Itâs one thing that a high ranking exec has expenses that can be taken from profits.
In government there should be no profits. Excessive expenses are food out of peoples mouths.
Or in the case of Prescot food very much in the cavernous mouth. It appears that his £4,000 glutinous habit was paid for by me, and all the other tax payers.
Bob, warrington, cheshire
I am in New York. Brown? Who's Brown? Browned off, that's what. The Pope dominates the headlines, whole channels are devoted to his visit, to his every statement and move. And where's our PM? Nowhere in sight. You couldn't find him on the airways with the Hubble telescope. But like everything this government does, they can't even get a Heads of State visit right. Run the country? They couldn't run a bath.
tim kenny (TJK), Cavendish, Suffolk UK
History is not at an end as Francis Fukuyama had it ,despite the watershed of the ending of cold war,neither is politics after Thatcher and Blair, but it has changed mightily.
Just as the now, educated, working classes would no longer allow themselves to be fed into the WW1 killing fields ,they are no longer so easy to drum into Labour and Tory regiments.
Socialism adapted under the Thatcher reforms and Blair's acceptence of them.The right is attempting to occupy the same middle ground.The result is an electorate that increasingly sees through politics of policy and" initiative "to the yawning chasm between promise and implimentation.
When the news today is dominated by politician's inability to change things depite "policy ", we begin to question them rather than their politics.

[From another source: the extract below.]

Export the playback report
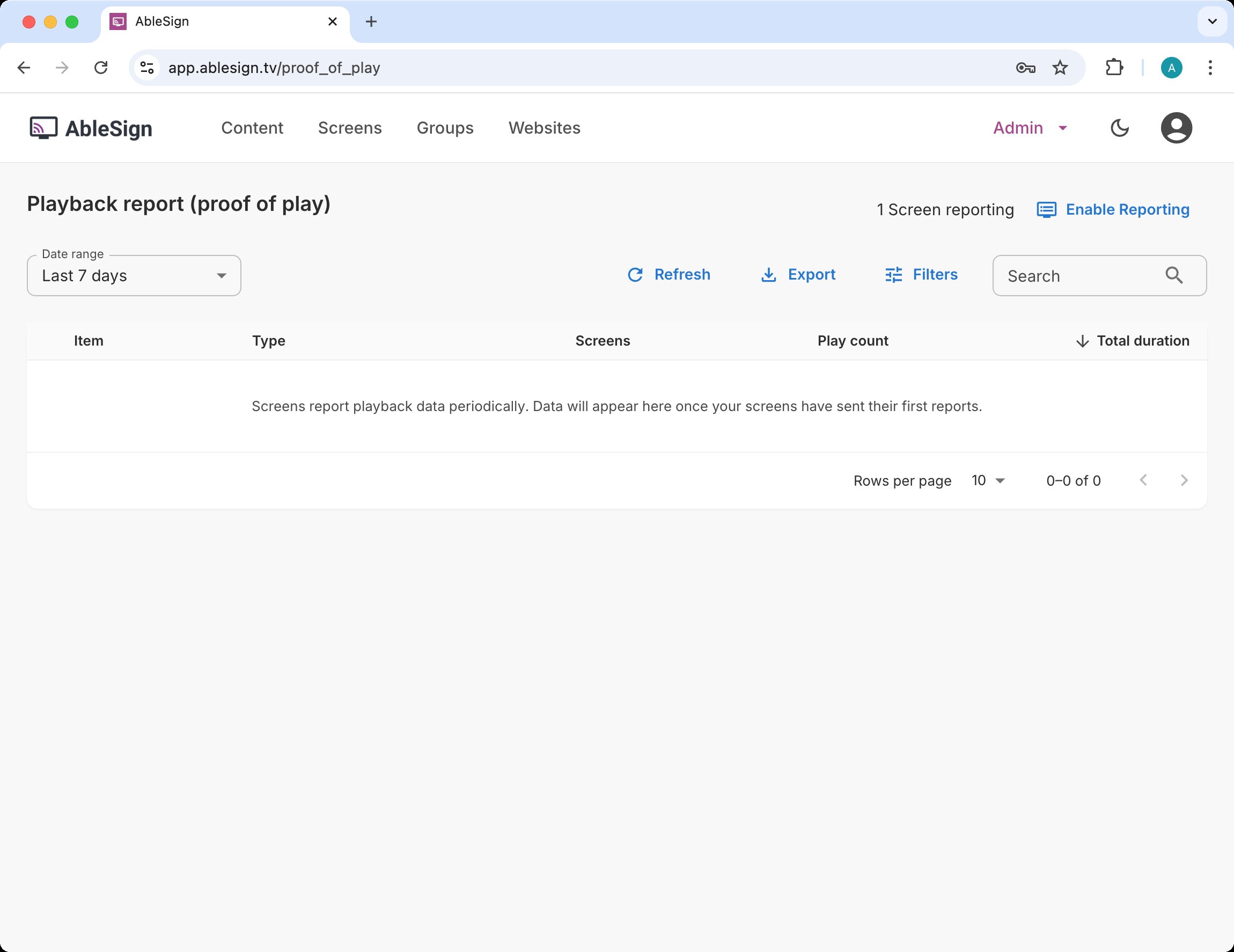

The age of deference may return ,but it lies beyond this time of the mighty EU elite making politics a bland blamange for the UK and leaving only it's management for the
House of Commons.
robert everitt, wolverhampton,
Leave MPs alone.
What on earth would be the point of becoming an MP if not to have a few little fiddles going on the side?
I'd love to be an MP.
I'd claim every expense going: TV license, mortgage, John Lewis furniture, Waitrose food, council tax, business class travel to look at the working of democracy in Badados and the Seychelles, and I'd employ my wife, 2 year daughter and cat on nice salaries as my researchers.
At the end of the day I'd be loyal to my party and just do what I was told in Parliamentary votes.
Long live democracy!
Brian Brown, London, UK
There is no difference. Both are contemptuous.
judy, Liverpool, England
An MP, unlike a 'welfare cheat' is in a position of trust and should be prosecuted to the full extent of the law and given the maximum possible sentence.
That is the way that this sort of THEFT is dealt with in all real professions.
I personally would advocate maximum sentencing without parole in real prisons (with slopping out).
Being allowed to stand down at the next election and the fact that this is not a matter for immediate resignation shames all MPs in all parties.
The less gullible amongst us tend to worry why no MP has demanded full investigations and criminal action. Surely some of them have honest accounting practices?
JDS, Cardiff, Wales
the difference! one thinks they are lucky to get away with cheating, the other one knows they will.
michael joseph , cahersiveen>adams towns, madness
"People think there is little difference between a welfare cheat and an MP on the fiddle"
People *do* think there is a difference.
They think that an affluent MP on the fiddle is much worse than an impoverished welfare cheat.